In preparation for the expert review and the subsequent public review we have been focussing on some key areas of the MIDS standard which still had some questions remaining. One of these is the approach taken to handle specimens which have
missing data and how these would be scored.
We are therefore planning a special focus session of the regular MIDS meetings to be held on
Thursday 28th August at 14:00 UTC.
There are two main points here which relate to the users of MIDS – in particular, curators/collection managers and researchers.
The proposed option in MIDS would enable any specimen to have the potential to reach MIDS3, meaning that a collection manager/curator could aim to have an entire collection digitised to MIDS3.
However, researchers may expect all specimens at a certain MIDS levels to have ‘informative’ data in each required field, rather than an indication that the data are missing. It would therefore need to be made clear that reaching MIDS3
is not a guarantee of the quality of the data in the record, but rather a statement on the level of digitisation that has been carried out. This would be in alignment with the view that MIDS is not a measure of quality but of data presence or absence.
Option 1
These specimens would reach MIDS3 if values were entered for missing data which do not match any proposed excluded values.
Option 2
These specimens could potentially never achieve MIDS3 if the data were not available on the specimen label or associated literature.

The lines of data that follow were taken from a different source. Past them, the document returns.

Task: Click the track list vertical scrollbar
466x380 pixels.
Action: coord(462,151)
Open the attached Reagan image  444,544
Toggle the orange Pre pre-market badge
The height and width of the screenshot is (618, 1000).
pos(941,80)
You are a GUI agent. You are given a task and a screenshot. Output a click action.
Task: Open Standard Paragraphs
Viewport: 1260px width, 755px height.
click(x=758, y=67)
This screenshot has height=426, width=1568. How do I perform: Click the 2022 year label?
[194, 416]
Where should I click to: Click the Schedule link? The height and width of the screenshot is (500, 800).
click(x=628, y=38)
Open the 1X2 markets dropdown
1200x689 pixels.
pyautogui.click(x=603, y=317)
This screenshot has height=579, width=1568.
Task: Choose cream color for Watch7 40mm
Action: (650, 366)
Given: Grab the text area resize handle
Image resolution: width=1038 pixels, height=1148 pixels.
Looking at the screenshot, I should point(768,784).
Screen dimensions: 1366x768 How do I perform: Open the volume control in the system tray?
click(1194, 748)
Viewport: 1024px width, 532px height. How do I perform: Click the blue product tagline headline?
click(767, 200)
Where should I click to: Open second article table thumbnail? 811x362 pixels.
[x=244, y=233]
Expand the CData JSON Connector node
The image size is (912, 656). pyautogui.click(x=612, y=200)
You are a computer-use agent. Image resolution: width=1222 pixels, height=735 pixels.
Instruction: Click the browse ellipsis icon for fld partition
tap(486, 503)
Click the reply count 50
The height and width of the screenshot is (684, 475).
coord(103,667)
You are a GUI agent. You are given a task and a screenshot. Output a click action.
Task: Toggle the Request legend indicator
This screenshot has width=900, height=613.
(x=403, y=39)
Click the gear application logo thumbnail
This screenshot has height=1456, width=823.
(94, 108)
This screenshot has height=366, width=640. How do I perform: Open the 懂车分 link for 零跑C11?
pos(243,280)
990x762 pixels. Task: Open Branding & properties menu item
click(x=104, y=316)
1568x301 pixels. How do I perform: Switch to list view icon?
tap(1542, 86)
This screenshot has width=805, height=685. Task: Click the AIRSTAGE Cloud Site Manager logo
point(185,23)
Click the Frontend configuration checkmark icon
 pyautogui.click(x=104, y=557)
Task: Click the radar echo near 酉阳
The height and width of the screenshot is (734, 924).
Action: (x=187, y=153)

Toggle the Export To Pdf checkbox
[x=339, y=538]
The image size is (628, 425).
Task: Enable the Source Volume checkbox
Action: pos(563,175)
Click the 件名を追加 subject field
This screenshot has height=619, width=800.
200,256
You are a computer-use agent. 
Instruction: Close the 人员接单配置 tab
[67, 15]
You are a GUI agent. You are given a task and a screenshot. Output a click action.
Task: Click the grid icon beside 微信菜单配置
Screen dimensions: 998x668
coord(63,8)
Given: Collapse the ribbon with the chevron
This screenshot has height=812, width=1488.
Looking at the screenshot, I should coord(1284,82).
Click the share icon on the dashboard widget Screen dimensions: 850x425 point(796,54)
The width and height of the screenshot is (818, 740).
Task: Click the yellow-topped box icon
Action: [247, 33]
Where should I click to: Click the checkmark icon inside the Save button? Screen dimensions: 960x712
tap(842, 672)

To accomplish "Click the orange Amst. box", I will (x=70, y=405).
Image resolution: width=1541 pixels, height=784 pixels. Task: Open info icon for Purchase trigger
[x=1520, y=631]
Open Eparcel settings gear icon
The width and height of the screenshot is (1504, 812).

The proposed management of missing data in MIDS is presented below.
Handling of unknown and incomplete data
Best practice dictates that wherever possible data should not be published with empty field values as this is misleading for both human users and machines. There are many reasons why data can be missing, unknown, incomplete or explicitly
withheld (Groom 2019) and various tactics have been used in the past to deal with such situations. However, with the increasing use of machines to interpret and act upon data, more consistent practices should be promoted.
Entering values to provide information relating to the unknown or incomplete data available enables curators and researchers to make decisions about the relevant records. For curators and collection managers, knowing why the data are unknown
may help the digitisation process, potentially indicating a different workflow from basic transcription. For researchers, it can help in highlighting records that need additional research to determine an unknown value or that may not be possible to include
in a desired analysis.
Unknown values for data information elements
If information is missing or incomplete in the specimen record for any field mapped to a MIDS information element then it is recommended to enter one of the terms for missing data values proposed by Groom et al. (2019) (Table 5). For calculating
the MIDS level, it would be possible to exclude some values as having insufficient non-null values. For example: “unknown”, “unknown:undigitised”, “known:undigitised”, “NULL”, whitespace only.
There will be some questions that will need to be considered, and one of the largest of these relates to the translation of insufficient non-null values into different languages. In addition, some systems may not allow empty fields and
an enforced missing data value would be automatically entered. In this case, the default value could be flagged for exclusion.
We have a GitHub Discussion for everyone to participate even if you can’t join the meeting.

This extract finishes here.